Hello Jeepers1 and thank you for taking the time to respond. It is highly unlikely the bands would come off as they are seamless and snugged on the baby's foot at 5 or 6 days old and they grow into it. is it possible to post a picture or text one to me at 586 675 5603? With no band it is probably a feral (wild). You may want to keep it but if you don't, I take in strays. Happy New Year!

Regards,
Steve


----------



## jeepers1 (Dec 31, 2014)

*found pigeon*

I will text you a picture of the pigeon I found. He has regained his strength and is eating and drinking very well. I do not want to keep him since I do not have the accommodation for that.


----------



## GimpieLover (Dec 18, 2005)

a white/ tan bird is not a feral, but a lost domestic. Please don't just release it once healthy, but find it a new home. They need humans for survival


----------



## Jay3 (May 4, 2008)

GimpieLover is right in that it isn't a feral. It won't be able to survive out there on it's own. That's why it was in trouble to begin with. You are posting this at the end of an old thread. You will get more replies by starting a new thread. I'll PM you on how to do that.


----------



## jeepers1 (Dec 31, 2014)

*found him a great home with Overkyll*

found out this pigeon is a "fancy" one and thanks to Overkyll he has a REALLY GREAT home.
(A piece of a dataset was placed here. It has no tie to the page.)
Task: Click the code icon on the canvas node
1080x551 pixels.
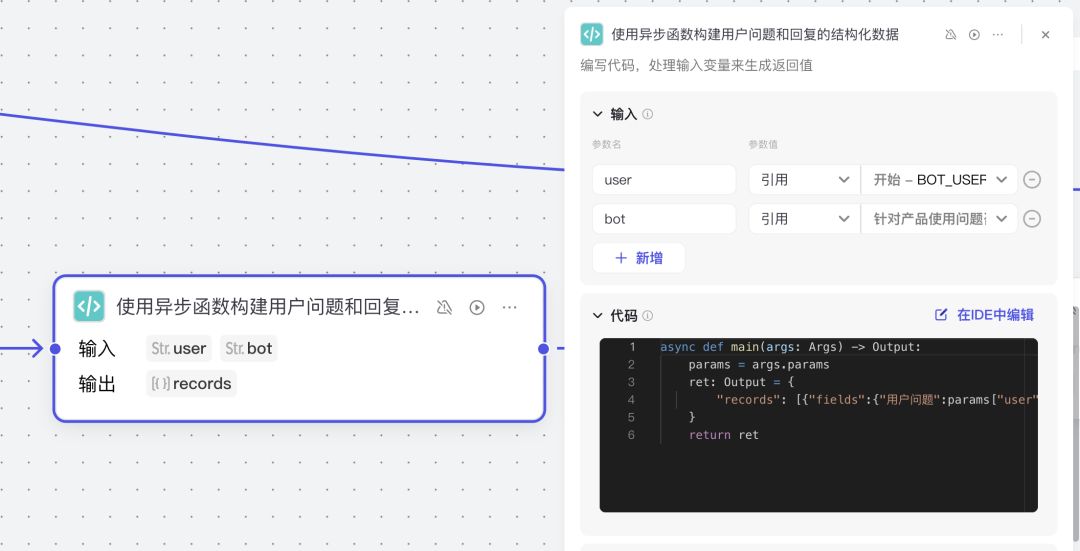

He sent me pictures of where he will be living and it is like a pigeon paradise.We made the hand off this morning and he even said this pigeon was very tame and probably was someones pet. he is going to take care of him now and try to find the owner, it not he will be keep him and send me pictures of him in the spring when he molts since he does look a little ragged. THANK YOU Overkyll for your kindness in taking in an orphan!


----------